Dans le temple dallé de gypse et de porphyre,
Auprès du dieu Moloch à mufle de taureau,
Le grand prêtre est venu. Son visage respire
L’impassibilité cruelle du bourreau.

Oh ! l’asile discret plein d’odorants murmures
Où trônait mon idole ! Il m’en souvient toujours !
Des amours voltigeaient sur les lourdes tentures,
Sur les tentures d’or, de soie et de velours !

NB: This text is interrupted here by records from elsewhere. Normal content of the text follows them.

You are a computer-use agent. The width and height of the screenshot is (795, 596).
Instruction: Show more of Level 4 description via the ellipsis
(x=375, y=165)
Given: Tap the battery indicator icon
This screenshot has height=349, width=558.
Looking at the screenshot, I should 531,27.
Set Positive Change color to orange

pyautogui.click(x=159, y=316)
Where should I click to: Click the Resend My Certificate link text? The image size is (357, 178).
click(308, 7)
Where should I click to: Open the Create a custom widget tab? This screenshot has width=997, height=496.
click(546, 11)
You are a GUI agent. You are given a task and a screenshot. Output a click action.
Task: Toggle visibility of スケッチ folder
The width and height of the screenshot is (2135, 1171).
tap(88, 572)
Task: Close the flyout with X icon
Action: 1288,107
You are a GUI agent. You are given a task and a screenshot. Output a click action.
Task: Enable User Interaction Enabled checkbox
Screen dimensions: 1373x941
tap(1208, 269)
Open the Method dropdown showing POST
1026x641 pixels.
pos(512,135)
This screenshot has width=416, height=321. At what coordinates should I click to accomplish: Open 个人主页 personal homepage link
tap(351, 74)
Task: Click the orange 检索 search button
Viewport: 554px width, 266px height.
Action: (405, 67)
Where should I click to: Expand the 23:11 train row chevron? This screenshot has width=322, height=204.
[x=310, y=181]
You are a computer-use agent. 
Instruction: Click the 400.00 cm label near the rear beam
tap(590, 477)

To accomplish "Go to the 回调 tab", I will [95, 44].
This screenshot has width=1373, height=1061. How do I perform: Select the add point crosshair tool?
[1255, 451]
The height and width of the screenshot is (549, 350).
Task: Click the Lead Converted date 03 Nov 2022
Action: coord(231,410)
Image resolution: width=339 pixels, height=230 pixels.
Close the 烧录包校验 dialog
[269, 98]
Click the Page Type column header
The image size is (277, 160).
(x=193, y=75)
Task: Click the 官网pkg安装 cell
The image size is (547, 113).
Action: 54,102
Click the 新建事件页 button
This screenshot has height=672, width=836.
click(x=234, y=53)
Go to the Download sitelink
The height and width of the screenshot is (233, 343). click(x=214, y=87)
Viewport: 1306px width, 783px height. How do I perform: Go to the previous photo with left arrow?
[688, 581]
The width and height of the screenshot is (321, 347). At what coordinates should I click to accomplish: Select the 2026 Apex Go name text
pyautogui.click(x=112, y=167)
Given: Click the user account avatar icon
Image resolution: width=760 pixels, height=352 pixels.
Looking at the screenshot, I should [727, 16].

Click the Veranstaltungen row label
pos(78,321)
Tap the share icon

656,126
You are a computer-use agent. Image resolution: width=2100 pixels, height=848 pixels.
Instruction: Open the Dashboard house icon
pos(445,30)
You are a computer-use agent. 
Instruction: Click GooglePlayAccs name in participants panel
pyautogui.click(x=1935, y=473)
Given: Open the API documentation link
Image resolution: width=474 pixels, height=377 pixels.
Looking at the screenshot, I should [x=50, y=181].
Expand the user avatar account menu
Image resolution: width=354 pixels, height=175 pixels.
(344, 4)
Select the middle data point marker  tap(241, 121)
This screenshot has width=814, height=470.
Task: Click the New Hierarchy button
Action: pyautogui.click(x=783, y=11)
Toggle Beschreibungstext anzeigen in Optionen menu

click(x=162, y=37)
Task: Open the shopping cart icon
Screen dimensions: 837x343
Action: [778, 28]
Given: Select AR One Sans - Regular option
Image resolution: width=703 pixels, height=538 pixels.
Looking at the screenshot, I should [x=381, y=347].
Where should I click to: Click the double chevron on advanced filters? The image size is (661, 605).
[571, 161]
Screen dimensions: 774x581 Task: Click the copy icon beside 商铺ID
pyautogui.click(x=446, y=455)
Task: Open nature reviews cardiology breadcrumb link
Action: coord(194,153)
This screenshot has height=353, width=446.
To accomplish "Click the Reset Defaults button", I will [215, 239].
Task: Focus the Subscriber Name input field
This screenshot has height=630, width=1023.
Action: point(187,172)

Profilant durement sa taille haute et sèche,
Le grand prêtre est debout. De son œil souverain
Il surveille un brasier dont la flamme pourlèche
Et les bras et les flancs du colosse d’airain.

Les amours souriaient dans les lourdes tentures,
Mignonne, et mon baiser rageur, multiplié,
Mettait sur votre peau d’énervantes brûlures
Qui la faisaient frémir du crâne jusqu’au pié.

Autour de la statue énorme et monstrueuse,
Le feu monte, se tord et bruit, éclatant.
Ainsi chantait ma lèvre, ô ma voluptueuse,
Sur les roses fraîcheurs de ton sein haletant.

Or, tandis que l’airain prend des teintes livides
Sous la caresse intense, effroyable du feu,
Tous les prêtres vêtus de leurs blanches chlamydes
Pénètrent dans le temple où se dresse leur dieu.